Se va retirando la tarde por el empinado estandarte del oeste. Cobre tras cobre, el día aviva sus últimas fogatas y se pone, coqueto, la camisa de aureolas. Un burrito hunde el hocico entre alguna maleza mal cortada. Una jovencita pasea su niñito en el humilde cochecito desvencijado y quejoso que perteneció a su infancia. El vendedor de semitas atestadas de chicharrones, tapadas con un repasador floreado, está sentado en un banco de ladrillo, esperando que alguien acuda a la puerta de sus necesidades.  


La pequeña placita cercada por la subcomisaría del pueblo, la capillita que guarda los restos de un curita sanador y dos o tres boliches donde el tinto llora tonadas anochecidas, se apresta a sacar a pasear el domingo de entre sus orgullosas humildades. 
Una bicicleta que se ha puesto encima todo el gris ha recostado sus huesos en el algarrobo añoso. Su dueño mira hacia cualquier lado, mientras su choco overo se está quedando dormido ante tanta pasividad. 


Al rato van llegando vecinos con sus pilchas de modesta fiesta. El almacenero ha cerrado su viejo local de adobes centenarios y ondulados techos de caña y barro, para festejar como pueda sus aspiraciones semanales de modesta felicidad.
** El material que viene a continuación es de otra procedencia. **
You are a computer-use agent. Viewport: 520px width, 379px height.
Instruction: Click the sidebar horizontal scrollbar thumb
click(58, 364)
En el centro de la plaza, una antigua estatua de verdoso bronce, que representa a un hombre público que muy pocos reparan de quien se trata y que ya ni siquiera homenajean, copa al escenario dominguero con su gigantesco silencio.  
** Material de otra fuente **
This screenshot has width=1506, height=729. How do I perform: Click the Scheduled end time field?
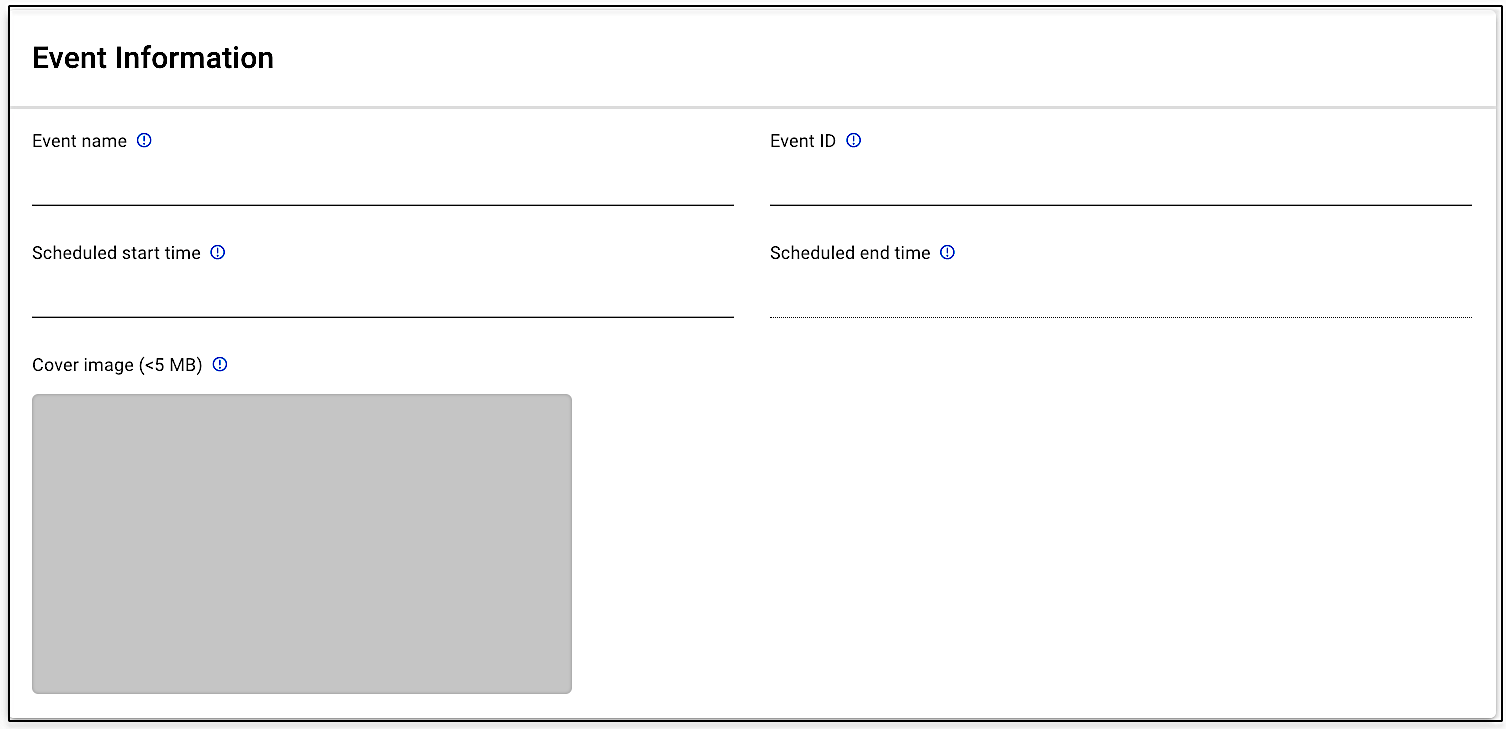coord(1120,297)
La calle larga acomete la plaza por el medio, como un rústico brazo que la contiene y por donde las lunas llenas pasean sus desfiles de gala campesina y en veranos de furia suelen bajar las crecientes a los gritos, como un malón que proclama la guerra entre revolcones y miedo. 
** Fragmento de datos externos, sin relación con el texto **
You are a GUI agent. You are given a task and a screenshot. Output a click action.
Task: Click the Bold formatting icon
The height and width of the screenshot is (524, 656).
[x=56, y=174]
Cuando el domingo retire sus pilchas y el recatado murmullo casi ritual de poca gente se encamine a ranchitos donde moderadas luces amarillentas se aprestan a cerrar telones y escasos ilusiones, la placita se cerrará sobre sí misma como una agreste ostra de soledades, se tapará el cuerpecito yerto con unas sombras, para volver a ser comarca de lunas extraviadas y absoluto mutismo. Sólo podrá quedar en ella un burrito de borroso pelaje al que la noche no le hace mella y un borrachito con un litro en la mano, tirado sobre una zanja, pero feliz.